Lorsque Levi ouvrit les yeux, l'aube n'avait pas encore teinté le ciel de lumières bigarrées. Ses plaies brûlaient moins que la veille, mais le militaire sentait qu'il ne devait pas forcer dessus, au risque de les rouvrir. Il se redressa à la manière d'un mourant : de manière saccadée, tendue et cauteleuse. Les autres soldats dansaient encore avec leurs rêves, et les notes biscornues de leur sommeil jouaient à faire saigner ses oreilles. Il aperçut Armin, recroquevillé sur lui-même, à quelques mètres de Jean qui ronflait bruyamment. Connie utilisait les cuisses de Braus comme d'un oreiller, et le caporal aperçut miss-patates le frapper dans son sommeil, en bougeant l'un de ses bras. Néanmoins, la personne qu'il cherchait dans cette foule léthargique semblait être aussi fantomatique que les clochers détruits qui surplombaient la brume.

Où était donc cette foutue morveuse ?

Le haut gradé ne voyait aucun type faire les tours de garde pourtant ordonnés la veille, et l'angoisse vint petit à petit souffler d'amusement au sein de ses tympans. N'étaient-ils pas foutus de se réveiller les uns les autres pour assurer une surveillance ? Bordel, ils étaient encore en territoire ennemi. Les autres connards pouvaient revenir discrètement les achever... Il grogna à la fois de douleur et de colère, et lorsqu'il tourna la tête vers l'arrière de son champ de vision, il aperçut une silhouette courir sur le mur.

Levi reconnaîtrait ses foulées entre mille. Mikasa était-elle en danger ? C'était peut-être son tour de garde... Était-ce juste une idiote qui faisait son footing ou avait-elle une bonne raison de courir ? Rapidement, son corps longiligne arrêta son élan effréné.

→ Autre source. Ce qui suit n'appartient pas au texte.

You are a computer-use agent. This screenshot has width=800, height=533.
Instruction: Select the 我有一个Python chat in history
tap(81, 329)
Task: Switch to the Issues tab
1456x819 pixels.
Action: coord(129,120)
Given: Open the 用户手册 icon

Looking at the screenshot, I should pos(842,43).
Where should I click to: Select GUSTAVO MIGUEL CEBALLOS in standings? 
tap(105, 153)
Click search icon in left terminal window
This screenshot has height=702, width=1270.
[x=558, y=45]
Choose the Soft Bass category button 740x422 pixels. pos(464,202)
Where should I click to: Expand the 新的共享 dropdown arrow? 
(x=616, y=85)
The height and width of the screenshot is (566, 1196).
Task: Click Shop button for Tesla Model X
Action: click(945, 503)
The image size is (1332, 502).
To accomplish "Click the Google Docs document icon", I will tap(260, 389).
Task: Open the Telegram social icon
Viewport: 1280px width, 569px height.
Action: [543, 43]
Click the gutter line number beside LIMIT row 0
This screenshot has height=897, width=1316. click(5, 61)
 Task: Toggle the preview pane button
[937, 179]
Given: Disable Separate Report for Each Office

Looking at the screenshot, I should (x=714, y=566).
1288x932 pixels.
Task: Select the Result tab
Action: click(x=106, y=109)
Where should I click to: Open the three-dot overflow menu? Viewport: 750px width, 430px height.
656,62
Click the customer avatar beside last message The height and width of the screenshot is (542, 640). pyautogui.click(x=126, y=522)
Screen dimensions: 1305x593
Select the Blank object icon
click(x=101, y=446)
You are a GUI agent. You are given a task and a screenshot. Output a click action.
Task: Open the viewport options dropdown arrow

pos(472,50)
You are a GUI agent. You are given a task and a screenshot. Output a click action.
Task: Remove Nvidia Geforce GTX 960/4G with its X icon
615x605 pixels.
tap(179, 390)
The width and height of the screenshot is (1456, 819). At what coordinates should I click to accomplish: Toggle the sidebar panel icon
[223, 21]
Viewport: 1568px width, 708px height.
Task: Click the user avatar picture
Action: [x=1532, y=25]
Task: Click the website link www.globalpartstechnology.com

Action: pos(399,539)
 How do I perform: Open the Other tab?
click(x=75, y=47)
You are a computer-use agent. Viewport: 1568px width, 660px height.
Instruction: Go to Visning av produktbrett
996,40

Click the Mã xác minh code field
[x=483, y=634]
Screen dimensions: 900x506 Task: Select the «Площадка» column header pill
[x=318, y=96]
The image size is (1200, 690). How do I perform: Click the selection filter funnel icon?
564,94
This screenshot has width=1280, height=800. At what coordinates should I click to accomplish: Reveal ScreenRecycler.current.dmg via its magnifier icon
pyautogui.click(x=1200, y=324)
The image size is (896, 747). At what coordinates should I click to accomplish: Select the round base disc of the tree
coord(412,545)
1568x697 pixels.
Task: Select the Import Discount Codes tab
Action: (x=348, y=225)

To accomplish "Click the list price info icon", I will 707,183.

Sa voix fluctuait entre souffle saccadé et notes suraiguës, teintées d'une inquiétude à peine camouflée.

« Eren n'est pas là ! Je l'ai cherché partout... Je ne sais pas quand il est parti, mais quand Connie m'a réveillée pour la garde, il n'était pas là...

- Wow, calme-toi Mikasa... Calme-toi. »

La jeune femme ne répondit pas, afin de reprendre correctement le souffle qui lui manquait tant. Les yeux onyx de son aîné vinrent analyser son environnement, et il constata que la brune avait raison. Jäger manquait à l'appel. Un bruit sec s'échappa d'entre ses lèvres, les pinçant de manière vindicative.

« Peut-être qu'ils sont revenus et qu'ils l'ont forcés à le suivre... La jeune femme prit sa tête entre ses mains pendant ses affabulations. Ou alors il les a rattrapés pour les vaincre seul, pour ne pas nous mettre en danger... Ou il s'est perdu ?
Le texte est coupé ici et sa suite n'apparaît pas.